COSA FARE 1
Secondo il testo sull'intelligenza artificiale open source, in che cosa sarà specializzata ciascuna delle future applicazioni? Elenca tutte le voci indicate.
COSA FARE 2
Prosegui il testo sull'intelligenza artificiale open source a partire dall'ultima frase.

TESTO FORNITO
La preoccupata constatazione dell’ingegner Sernau non riguarda solo la capacità dell’open source di addestrare più convenientemente i sistemi di intelligenza artificiale, ma anche la struttura e la natura di questi modelli. Infatti, proprio un accesso generalizzato e differenziato , da parte di molti operatori, dei quali ognuno è in grado di dare un certo imprinting al complesso tecnologico intelligente porta ad una segmentazione dei meccanismi. Avremo, spiega il tecnico di Google intercettato da Bloomberg, sempre più una pluralità di applicazioni, ognuna specializzata su un tema, un problema, una comunità o una categoria, rompendo quella forma generalista e monopolista che veniva intravvista con i primi nuovi sistemi sperimentali. E per questo, aggiunge Sernau “La nostra migliore speranza è imparare e collaborare con ciò che gli altri stanno facendo al di fuori di Google”.
Gli sviluppatori di tecnologia open source non sono proprietari e rilasciano il proprio lavoro affinché chiunque possa utilizzarlo, migliorarlo o adattarlo come meglio crede. Esempi storici di lavoro open source includono il sistema operativo Linux e LibreOffice, un’alternativa a Microsoft Office.
Tecnologia di libertà
L’ingegnere citato ha affermato che gli sviluppatori di intelligenza artificiale open source ci stavano “già lambendo”, citando esempi che includono strumenti basati su un modello di linguaggio di grandi dimensioni sviluppato da Meta di Mark Zuckerberg, che è stato reso disponibile dalla società su un “non commerciale” e caso per caso base a febbraio ma è trapelato online poco dopo.

DATI FORNITI
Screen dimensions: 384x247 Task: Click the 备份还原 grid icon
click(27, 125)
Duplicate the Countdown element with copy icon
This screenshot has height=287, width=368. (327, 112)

RISULTATO 1
Un tema, un problema, una comunità, una categoria.

RISULTATO 2
L’elemento che ha reso possibile questa socializzazione dell’innovazione, per molti esperti, sta nella decisione di Facebook di rendere accessibile il proprio sistema linguistico LLaMA che interfaccia il linguaggio naturale gestendo le infinite formule semantiche. Da quel momento tutto cambia e si innesta la magia della miniaturizzazione che rende l’informatica, come diceva Adriano Olivetti, una tecnologia di libertà. Infatti, si spiega proprio con il decentramento dell’accesso a LLaMA si produce un fenomeno per cui “la barriera all’ingresso per lavorare sui modelli di intelligenza artificiale è scesa dalla produzione totale di un’importante organizzazione di ricerca a una persona, una serata e un robusto laptop“.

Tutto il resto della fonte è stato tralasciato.